'''
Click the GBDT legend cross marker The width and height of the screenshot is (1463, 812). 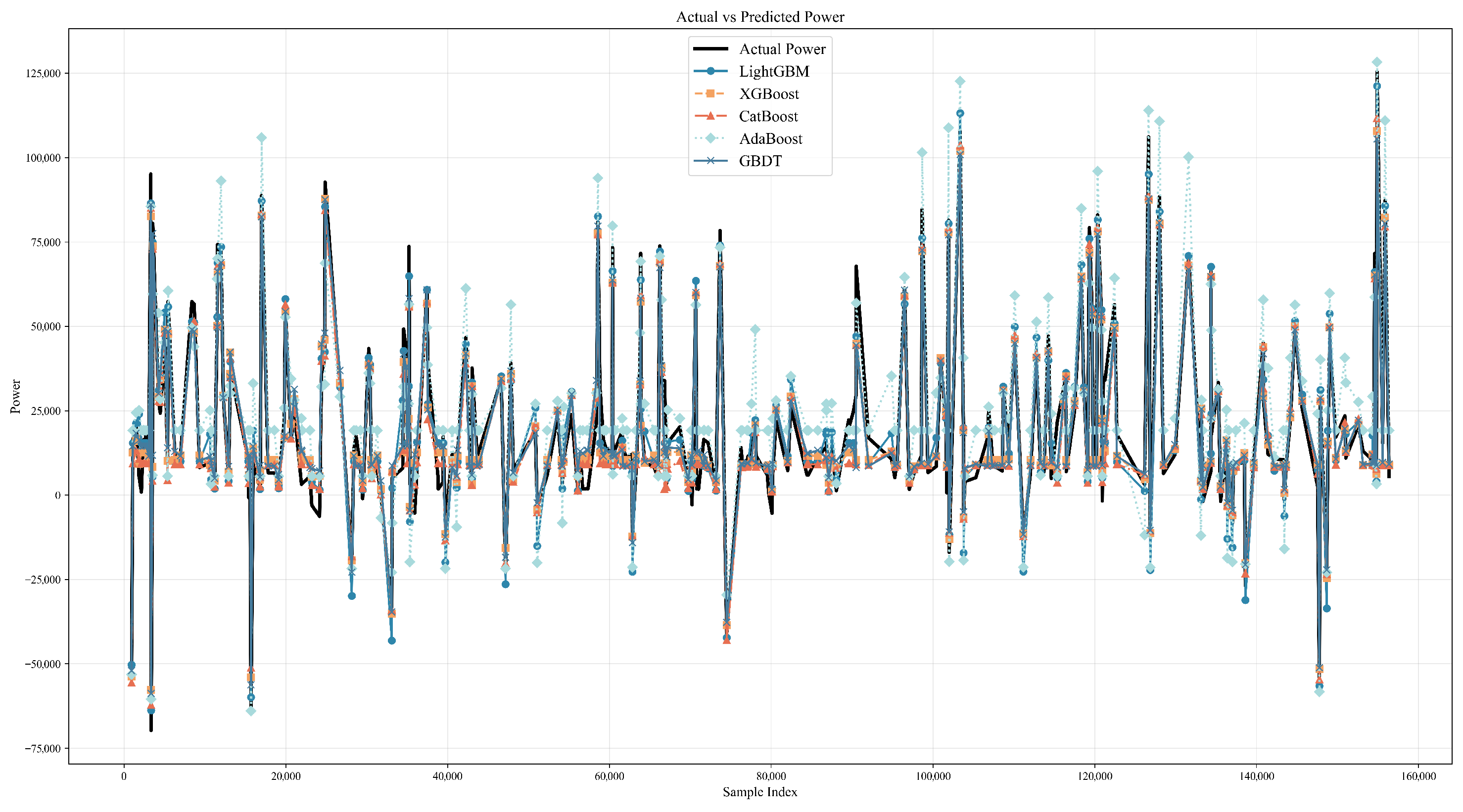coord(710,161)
'''
'''
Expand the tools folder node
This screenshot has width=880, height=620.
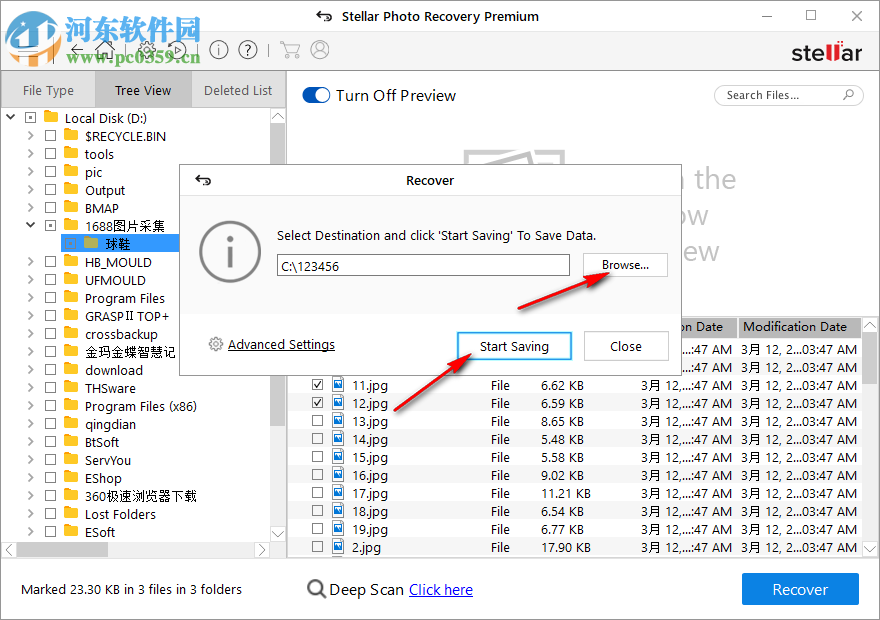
'''
'''
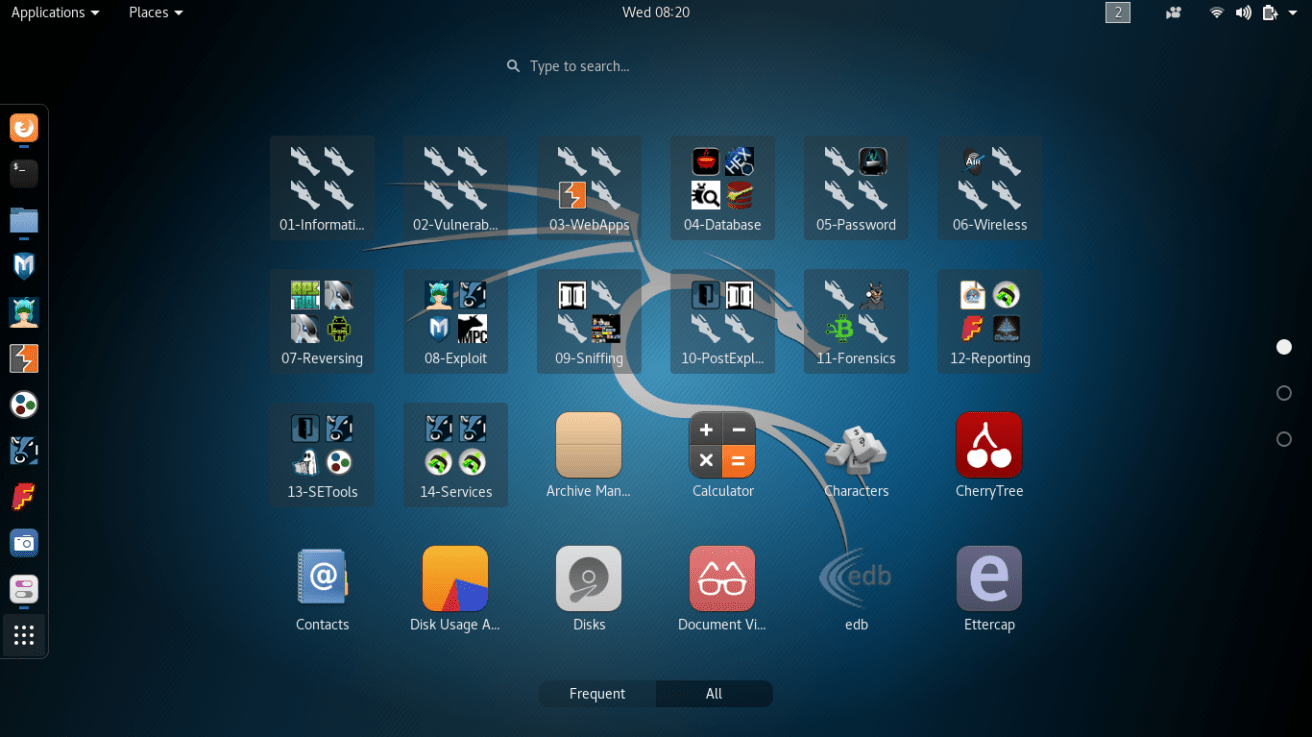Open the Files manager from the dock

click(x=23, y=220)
'''
• **Work request**: Using the entries shown above, reproduce verbatim the lines from the line bearing "Expand the tools folder node" to the line bearing "This screenshot has width=880, height=620.", inclusive.

• **Answer space**:
Expand the tools folder node
This screenshot has width=880, height=620.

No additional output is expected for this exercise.